My psych has given me some tips to practice, in order to attempt to undo some of these patterns.
- Sitting face-to-face with them wordlessly, non-judgmentally, soothing the internal dialogue inside me, which drives me to teach them to control and avoid imagined catastrophes.
- Sit and listen without responding so much. (Oh my, that is hard for me at anytime)
- Try not to challenge any opinion they have unless 99% sure that it is incorrect.
- Try not to challenge any emotions they have, merely SHARE the experience with them.
- Try not to let their emotions change my emotions reactively. Wait until I can think neutrally before making decisions. This will teach what my words could not, that emotional manipulation is unfair and unhealthy.
- Before I respond to anything, ask myself this question, “Do I feel good enough or defensive?”, and wait until I feel good enough before I respond.
- Use soft eyes and a low pitch when correcting and teaching.
- Be aware of my fearful reactions during meditation, run through these tips from a calm relaxed place and allow the fear to pass by without being the catalyst for reaction.

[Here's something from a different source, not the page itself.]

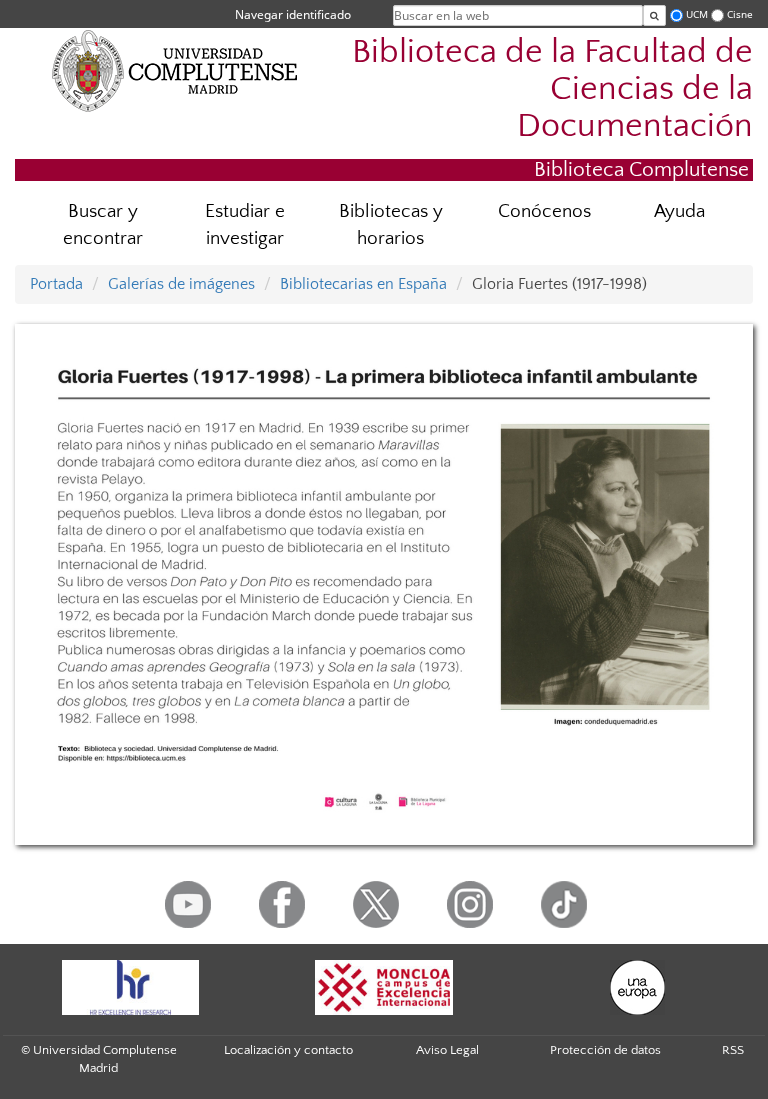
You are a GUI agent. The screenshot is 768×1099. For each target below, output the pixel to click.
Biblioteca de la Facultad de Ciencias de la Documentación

This list is not going to be easy for me to apply, but I have been trying and had a few successes. I hope that someone else out there can gain something useful from this post. So that other children don’t have to stay in unhealthy cycles. I ask for your prayers, pray that this is finally the breakthrough I have been waiting years for and that God will reach down His hand and help me walk these new strategies out in my life. That His love will flow through to fulfill my girls when my love is tainted with fear. That my inner enemies will not win out, but will end up in the pit far away from my me and my family. In Yeshua’s Mighty Name I pray. Amen!